(Selected passage)
Please add context to descibe the probabilistic imputation.

[qingjian1991]

Hi @aet21 :

In the third step: "Development and application of probabilistic imputation model" of your GB paper, the DNAm levels of unexpressed genes are estimated by a 2-state mixture of gamma distributions of all expressed genes. Users may want to learn how to build this model from the expression matrices of SCM2 and RMAP. I found that the DNAm levels, the gene expression levels, and the final posterior probabilities are stored in the data("dbSCM2") and data("dbRMAP"). The final posterior probabilities are inferred from the gene expression matrix based on the 2-state mixture of gamma distributions. Could you add some example codes to describe how to infer the posterior probabilities? Your open code will provide valuable learning resources for beginners in bioinformatics.

Below is some code, I have tried.

topIntMR.m <- topIntMRrmap.m
intDNAm.m <- betaRMAPint.m
intExpR.m <- expRMAPint.m
pEgX.m <- pEgXrmap.m

#Get the gene expressions.
exp =c(intExpR.m); exp = exp[!is.na(c(exp))]

#The 2 gramma distributions. We assume one is an exponential distribution.
(End Selected passage)
(Data)
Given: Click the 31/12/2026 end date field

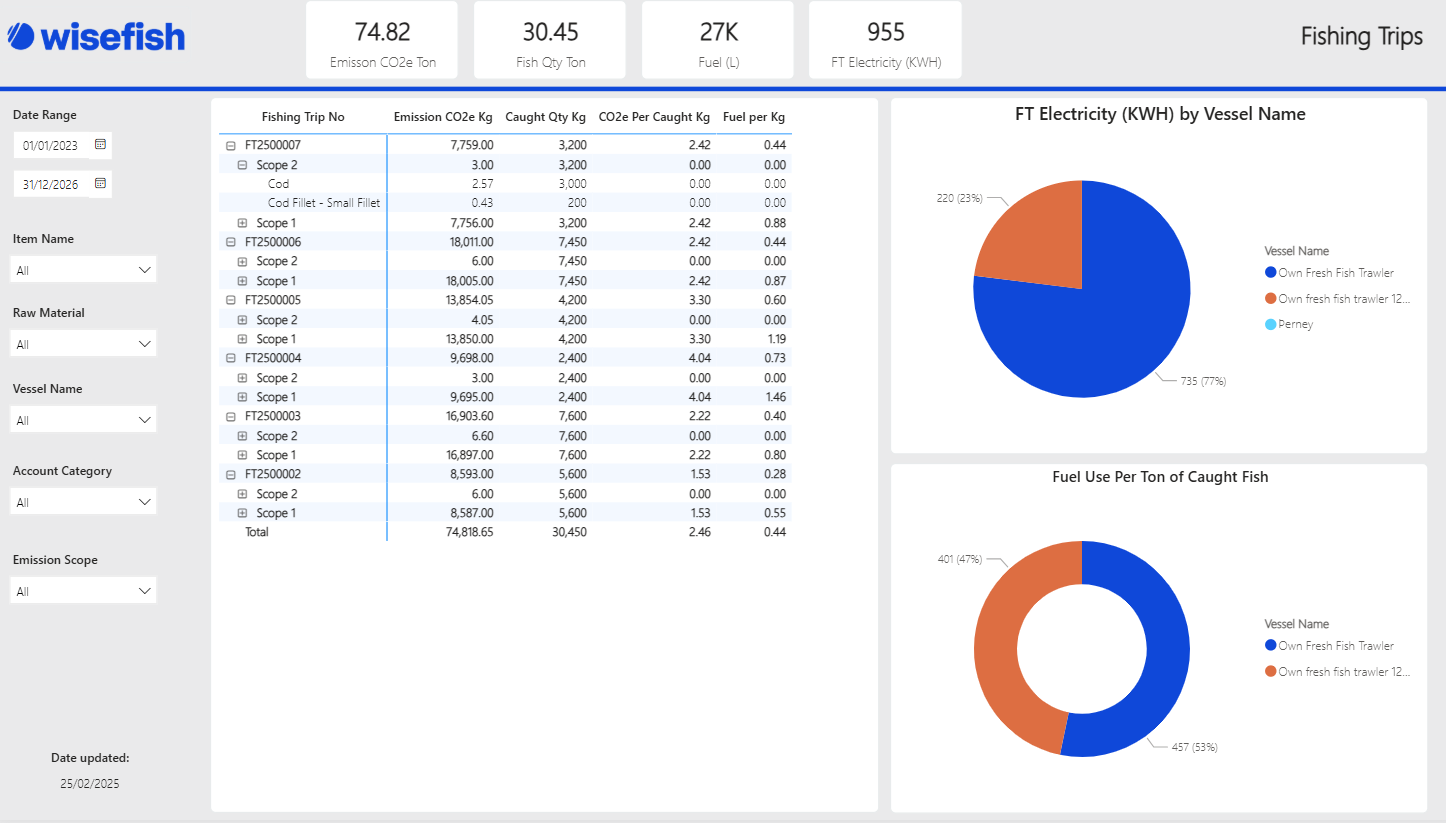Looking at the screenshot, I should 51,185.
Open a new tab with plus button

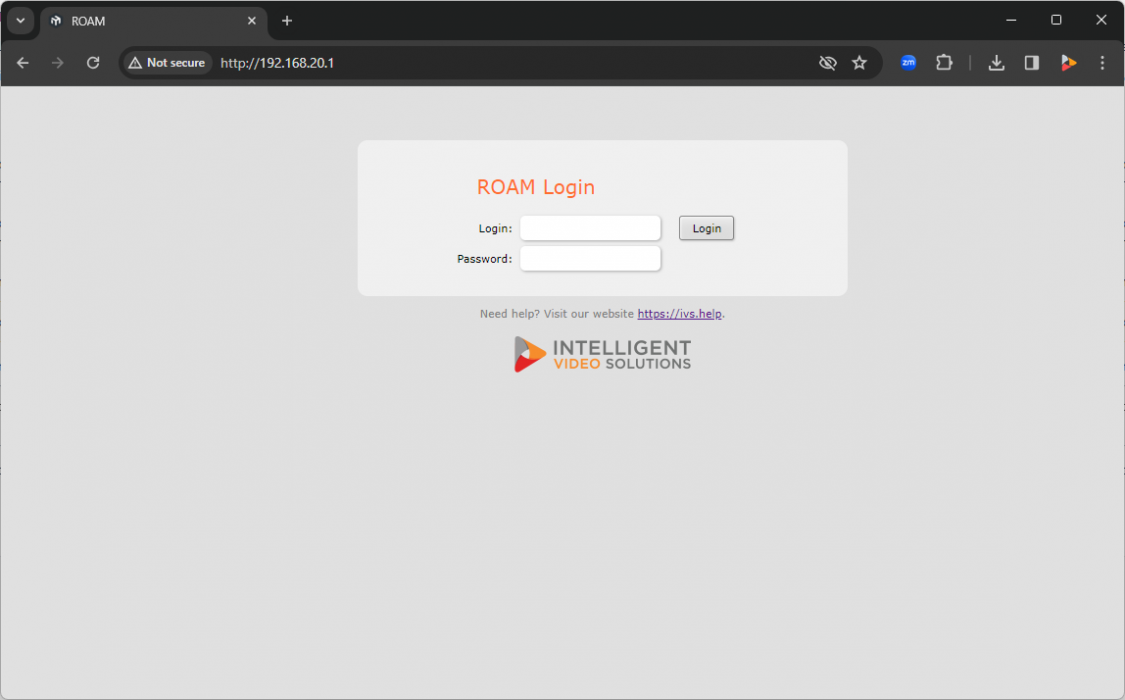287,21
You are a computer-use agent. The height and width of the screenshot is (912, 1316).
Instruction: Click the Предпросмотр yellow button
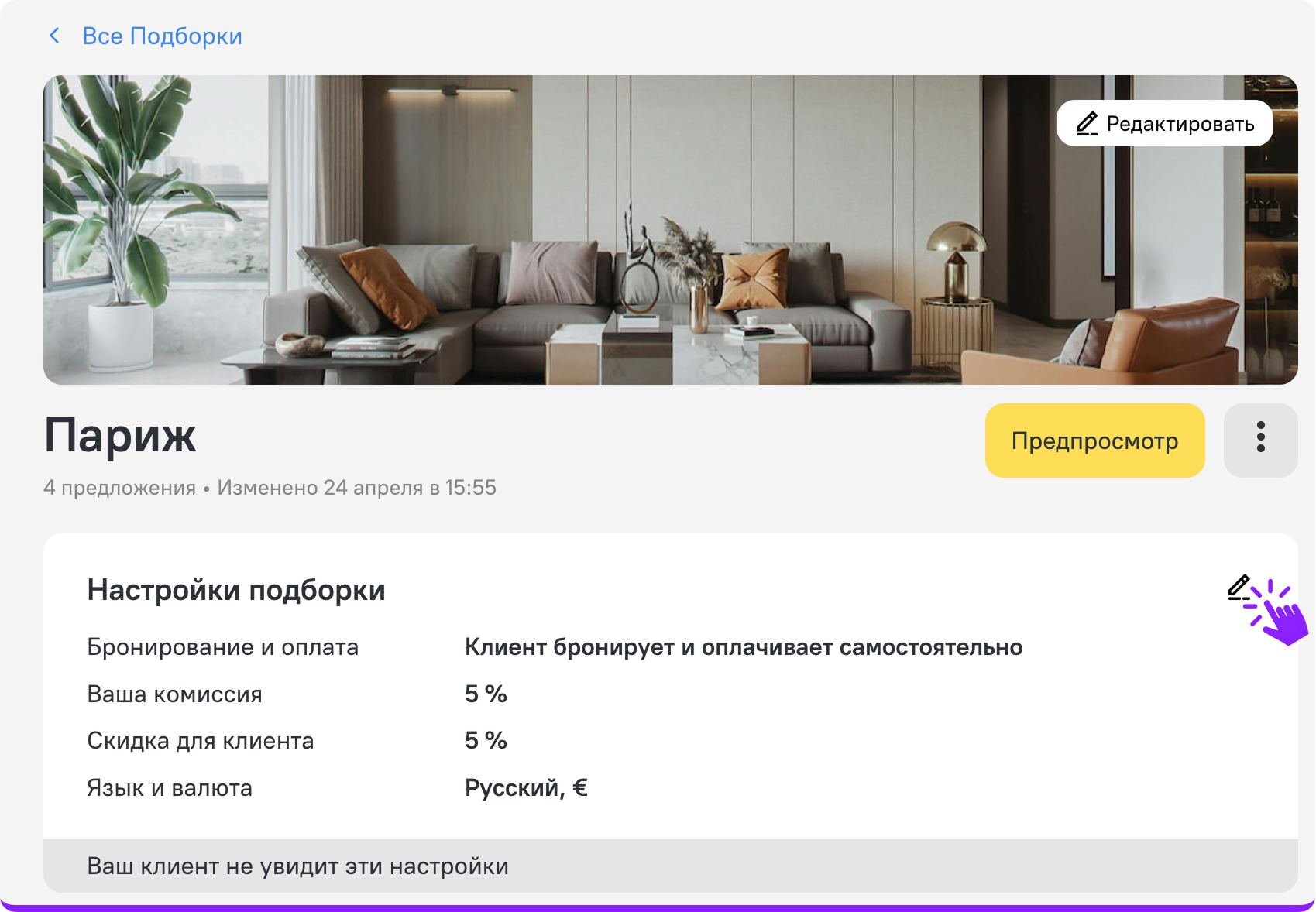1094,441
(End Data)
(Data)
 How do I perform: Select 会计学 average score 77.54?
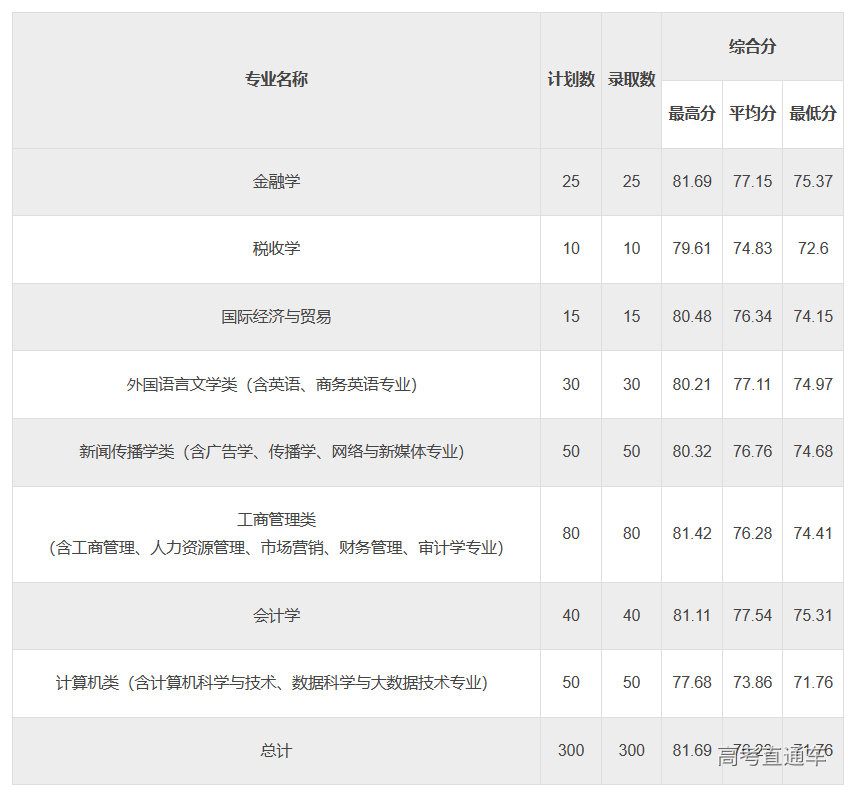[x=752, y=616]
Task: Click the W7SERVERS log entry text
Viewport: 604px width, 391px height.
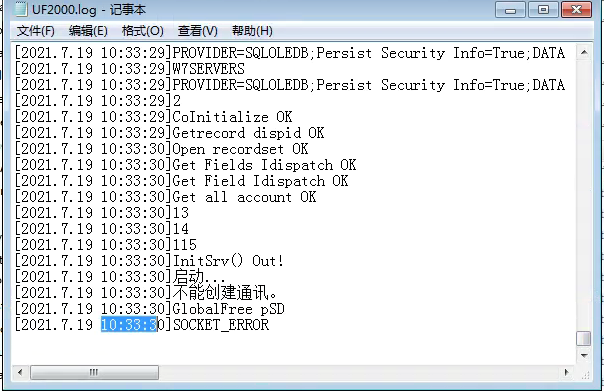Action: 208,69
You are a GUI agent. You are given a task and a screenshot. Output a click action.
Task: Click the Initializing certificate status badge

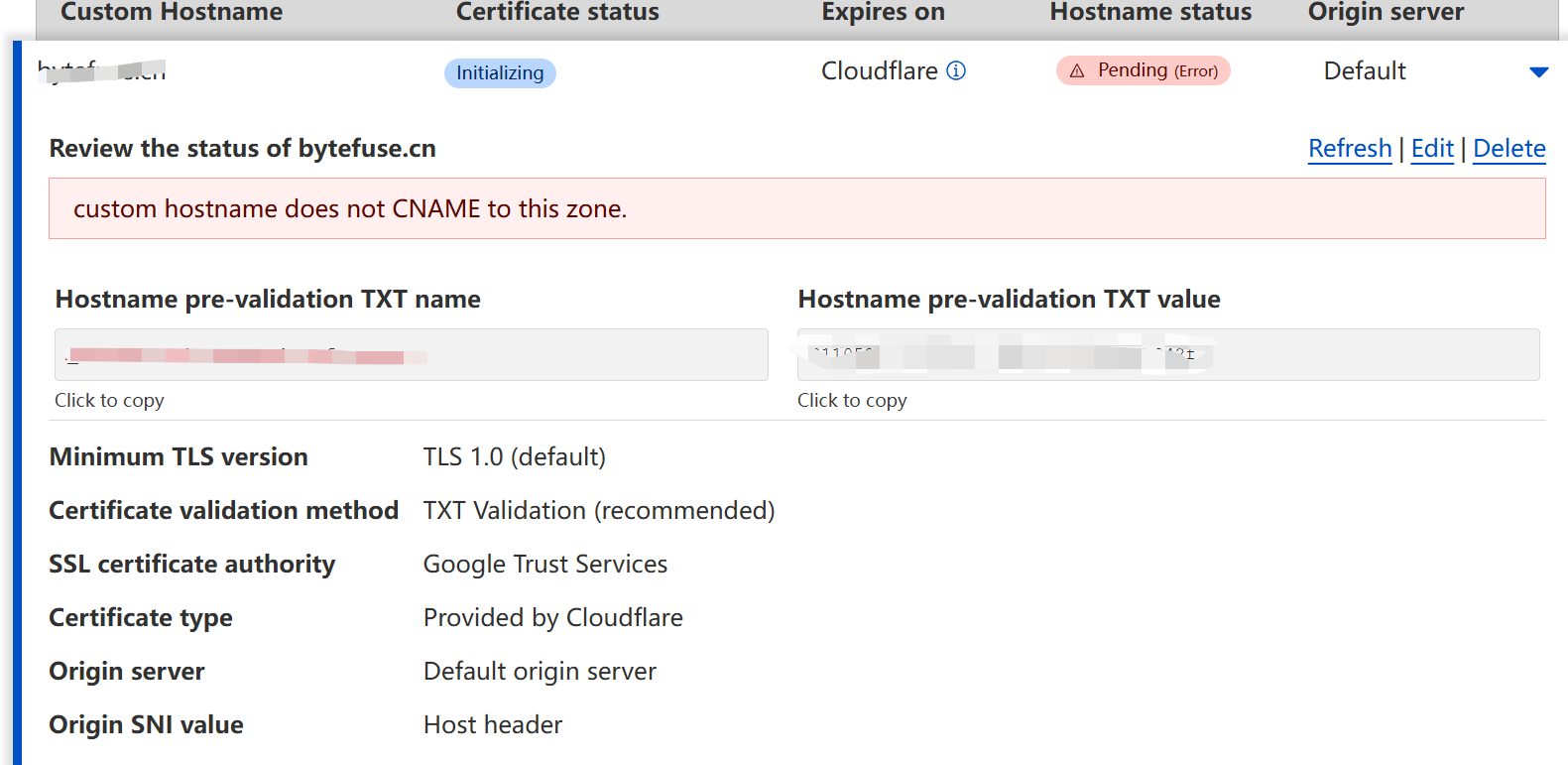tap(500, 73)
(End Data)
(Data)
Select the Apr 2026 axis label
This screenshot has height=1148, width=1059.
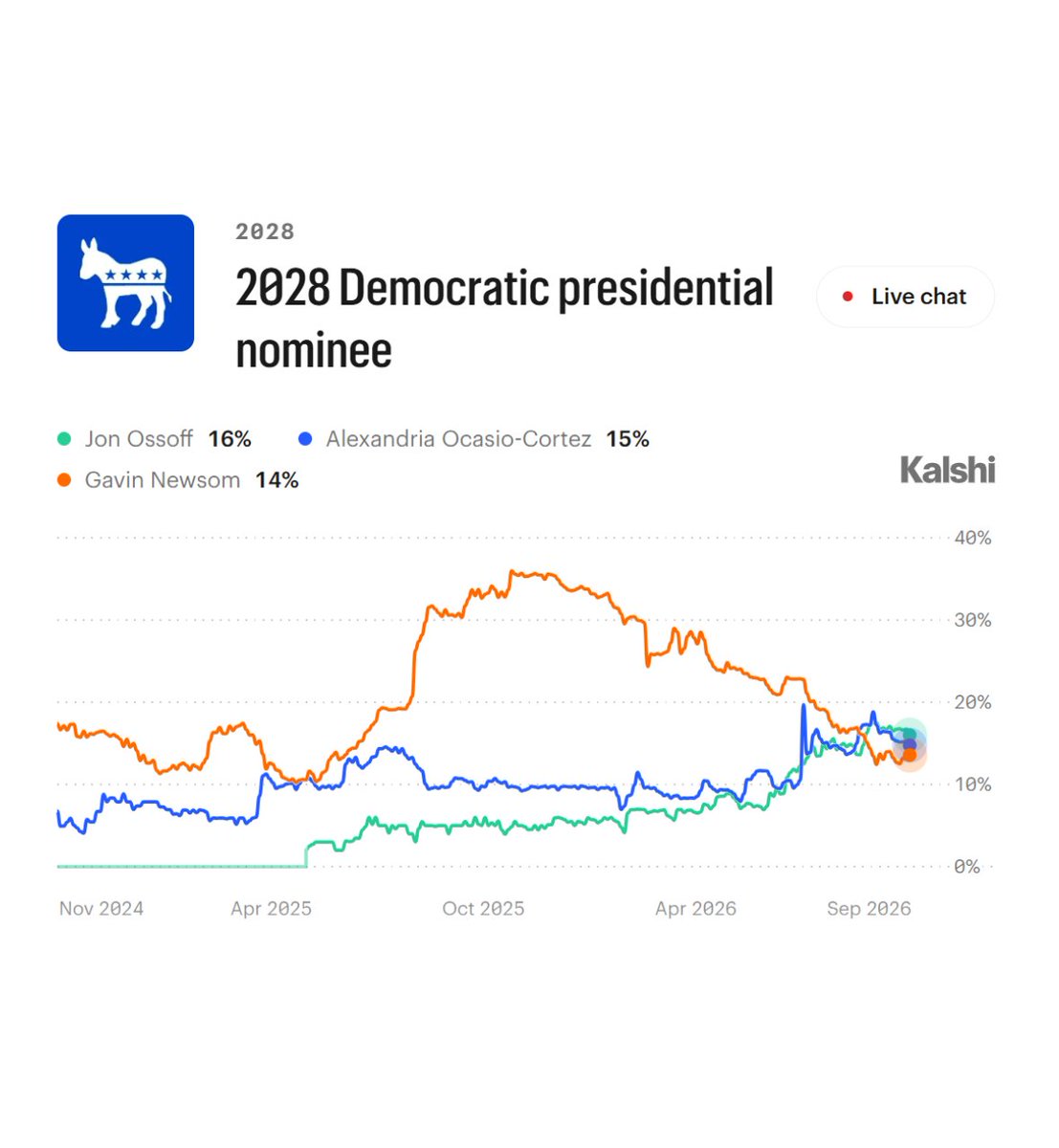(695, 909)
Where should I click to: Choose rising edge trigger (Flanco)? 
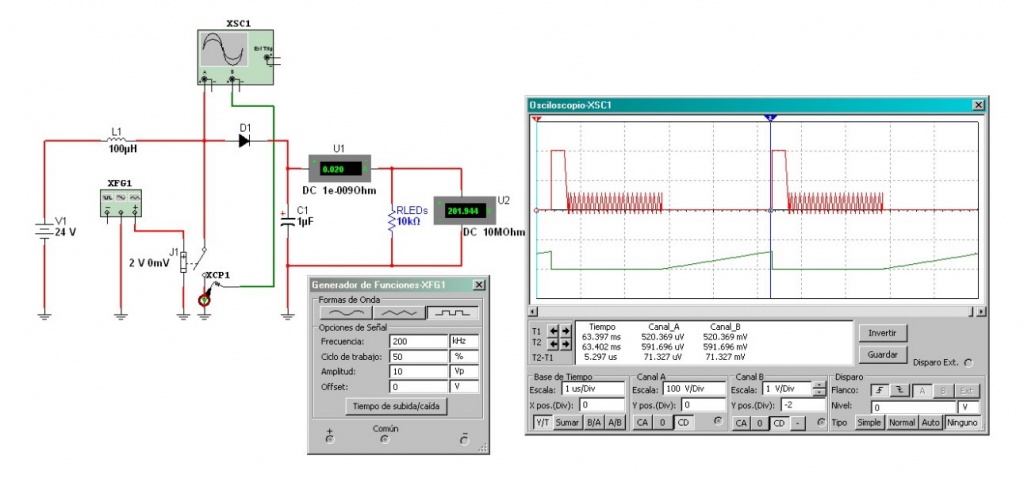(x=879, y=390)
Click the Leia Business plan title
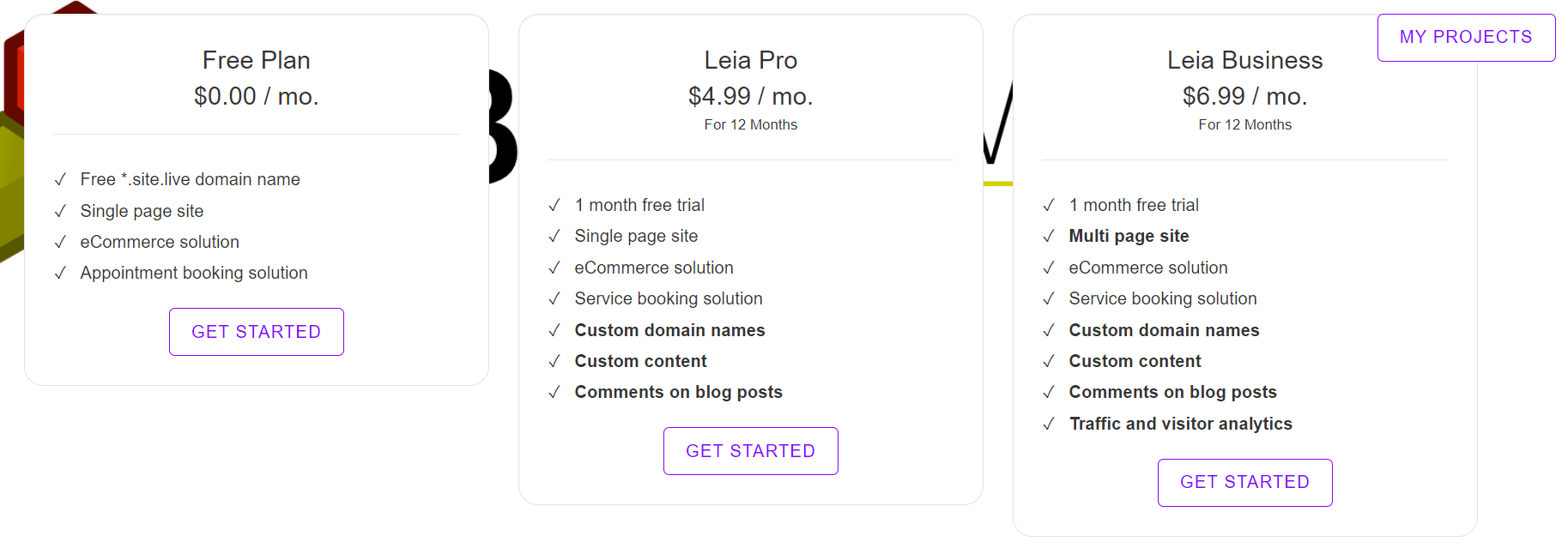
(End Data)
Action item A :: Quote from the post about probabilistic imputation the passage starting with "In the third" and going on through "I have tried.".
Action item B :: Extend the post about the probabilistic imputation model, picking up right after its last line.

Expected answer A ::
In the third step: "Development and application of probabilistic imputation model" of your GB paper, the DNAm levels of unexpressed genes are estimated by a 2-state mixture of gamma distributions of all expressed genes. Users may want to learn how to build this model from the expression matrices of SCM2 and RMAP. I found that the DNAm levels, the gene expression levels, and the final posterior probabilities are stored in the data("dbSCM2") and data("dbRMAP"). The final posterior probabilities are inferred from the gene expression matrix based on the 2-state mixture of gamma distributions. Could you add some example codes to describe how to infer the posterior probabilities? Your open code will provide valuable learning resources for beginners in bioinformatics.

Below is some code, I have tried.

Expected answer B ::
#One is exponential distribution. a = 1, b = 1/0.235734
mean(exp[exp <= 1.1]) #0.235734

#define function to calculate mode
find_mode <- function(x) { u <- unique(x); tab <- tabulate(match(x, u));u[tab == max(tab)]}

#The other one is gammam distribution.
x = mean(exp[exp > 1.1]) #3.66
y = find_mode(exp[exp > 1.1]) #1.186501 

#get the alpha and beta values.
a = x/(x-y) #1.479176 1.429793
b = 1/(x-y) #0.4038569 0.3903738

#Fit the model, using the estimated prior parameters.
out = gammamixEM(exp,  alpha = c(1, 1.48), beta = c(4.24, 0.40),  epsilon = 1e-06)

out$lambda
#[1] 0.94017109 0.05982891

out$gamma.pars
#comp.1         comp.2
#alpha 1.000000 1.48000000
#beta  2.670065 0.01694109

a = c(1, 1.48); b = c(2.67, 0.0169)
x = exp

#The posterior probabilities
P_exp = dgamma(x, shape = a[2],  rate = b[2])*0.06/( dgamma(x, shape = a[2],  rate = b[2] )*0.06  + dgamma(x, shape = a[1],  rate = b[1])*0.94)

plot(density(P_exp))

[aet21]

For a given imputable marker gene, the procedure to determine which samples are expressed and which ones are not, is very clearly explained in the Genome Biology paper. This is basic 2-state mixture modelling stuff. For the two databases SCM2 and RMAP, these analyses are precomputed for each imputable gene, as there is no point recalculating these every single time you want to use EpiSCORE, i.e these analyses are completely separate from the actual imputation of the DNAm reference matrix.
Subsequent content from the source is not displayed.